____ Selected extract
Sgt Bishop, you said that “My father said, ‘Do only what you can live with, because every morning you have to look at your face in the mirror when you shave. Ten years from now, you’ll still be shaving the same face.’ If I had deployed to Afghanistan, I don’t think I would have been able to look into another mirror again.” Now that you can look at your face in the mirror everyday now, can you do me one favor. Can you shave your face every morning for a year and walk up to one random person a day who resides in Afghanistan or Iraq and let them know that you weren’t willing to help them out in any way? Or how about go up to a highly decorated vet and tell him that he didn’t need to do what he did during he’s time in service. Or how about something easy, write an email to I.P.S. and address it to all the families who have Medal of Honor members in their family, and let them know that if they had turned their backs, they would have lived to be at least 40. With that single email, you knocked out a flock of birds with one stone.
And for people who don’t know, everybody who joins the military signs an eight year contract. The only thing that varies form person to person is how many years in those eight years will you be serving in active status. So technically we have an eight year service obligation. So lets say you have a three years active/five years IRR (Individual Ready Reserve) contract and you get “stop-loss,” 99% of the time the Army is just asking you to add an additional year in your active service. So now, that makes it 4 years active service/4 years IRR. That’s what happens when soldiers get “stop-loss” so don’t be fooled people, an additional year is better than the whole eight years.
I joined because when my father was young he wanted to joined, but wasn’t able to. So I served for him and though he worries everyday he’s extremely proud of what I do
Why are you guys asking for donations??????? Now that you’re in jail, hopefully no one taps you in rear. Then you’d regret the whole BS of you wanting to go jail over a chill deployment.
Once upon a time, you and I were good friends. And while I can’t agree or disagree with the choices you made, I keep you in my prayers in hopes that you did make the right decision. I don’t know where you are today (It’s Oct. now) but here’s to hoping you are well, and in good spirits. I am a Military Wife, and while I view any man or woman who goes overseas as a hero, I can’t think of you as anything less.
You did your job,and I’m proud of you. Just as I’m proud of my husband everyday he puts his uniform on. I wish you luck my friend in all of your endeavors.
________
____ Entries shown
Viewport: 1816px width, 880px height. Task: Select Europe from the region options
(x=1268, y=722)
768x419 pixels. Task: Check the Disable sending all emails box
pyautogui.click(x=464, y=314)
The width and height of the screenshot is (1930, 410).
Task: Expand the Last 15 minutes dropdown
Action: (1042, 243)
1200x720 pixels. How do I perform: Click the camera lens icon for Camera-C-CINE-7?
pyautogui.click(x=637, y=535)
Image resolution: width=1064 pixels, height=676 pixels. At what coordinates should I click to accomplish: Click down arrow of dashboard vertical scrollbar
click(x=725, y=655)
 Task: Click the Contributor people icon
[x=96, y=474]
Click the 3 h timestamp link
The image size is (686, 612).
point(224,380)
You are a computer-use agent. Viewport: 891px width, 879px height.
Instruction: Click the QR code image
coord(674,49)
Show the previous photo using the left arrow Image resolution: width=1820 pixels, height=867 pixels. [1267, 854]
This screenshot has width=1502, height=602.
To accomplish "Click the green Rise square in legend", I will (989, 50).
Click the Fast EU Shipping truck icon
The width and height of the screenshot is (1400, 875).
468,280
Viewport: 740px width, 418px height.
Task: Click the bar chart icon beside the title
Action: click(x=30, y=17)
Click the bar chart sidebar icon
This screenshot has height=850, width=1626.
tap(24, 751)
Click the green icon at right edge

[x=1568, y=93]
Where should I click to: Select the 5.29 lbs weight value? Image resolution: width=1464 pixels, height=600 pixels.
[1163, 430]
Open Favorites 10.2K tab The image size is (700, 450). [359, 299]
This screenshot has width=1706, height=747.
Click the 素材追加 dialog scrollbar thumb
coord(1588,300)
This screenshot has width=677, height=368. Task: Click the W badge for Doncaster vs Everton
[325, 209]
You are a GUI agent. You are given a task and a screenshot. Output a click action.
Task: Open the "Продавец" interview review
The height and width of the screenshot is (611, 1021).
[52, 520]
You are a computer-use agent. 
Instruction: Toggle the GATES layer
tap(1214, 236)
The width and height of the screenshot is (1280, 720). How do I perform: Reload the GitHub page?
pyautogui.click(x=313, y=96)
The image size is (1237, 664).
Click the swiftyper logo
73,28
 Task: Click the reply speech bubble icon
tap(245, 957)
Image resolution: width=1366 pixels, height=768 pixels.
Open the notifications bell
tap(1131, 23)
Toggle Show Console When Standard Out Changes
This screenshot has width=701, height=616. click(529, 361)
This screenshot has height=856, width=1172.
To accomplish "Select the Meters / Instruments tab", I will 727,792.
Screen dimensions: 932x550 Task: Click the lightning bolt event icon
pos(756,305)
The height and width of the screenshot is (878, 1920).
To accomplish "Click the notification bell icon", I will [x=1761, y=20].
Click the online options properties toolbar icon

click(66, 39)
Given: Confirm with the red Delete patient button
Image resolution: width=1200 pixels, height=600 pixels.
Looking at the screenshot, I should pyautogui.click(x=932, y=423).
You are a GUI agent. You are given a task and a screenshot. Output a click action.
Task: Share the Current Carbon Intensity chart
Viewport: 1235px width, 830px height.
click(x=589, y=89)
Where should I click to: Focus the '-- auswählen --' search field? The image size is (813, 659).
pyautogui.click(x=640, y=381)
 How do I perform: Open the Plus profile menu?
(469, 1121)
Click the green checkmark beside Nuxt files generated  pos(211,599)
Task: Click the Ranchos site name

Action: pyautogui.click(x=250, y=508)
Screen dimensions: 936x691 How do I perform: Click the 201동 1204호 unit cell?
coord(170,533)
________
• **Activity list**:
• a. According to the reader comments, what does IRR stand for?
• b. Extract the reader comments between "I joined because" and "a chill deployment.", inclusive.
• c. List the things the first of the reader comments challenges Sgt Bishop to do.
Use only the reader comments when responding.

• **Written answers**:
• a. Individual Ready Reserve.

• b.
I joined because when my father was young he wanted to joined, but wasn’t able to. So I served for him and though he worries everyday he’s extremely proud of what I do
Why are you guys asking for donations??????? Now that you’re in jail, hopefully no one taps you in rear. Then you’d regret the whole BS of you wanting to go jail over a chill deployment.

• c.
- Shave his face every morning for a year and tell one random person a day who resides in Afghanistan or Iraq that he was not willing to help them in any way.
- Tell a highly decorated veteran that he did not need to do what he did during his time in service.
- Write an email to I.P.S., addressed to all the families who have Medal of Honor members, telling them that if those members had turned their backs, they would have lived to be at least 40.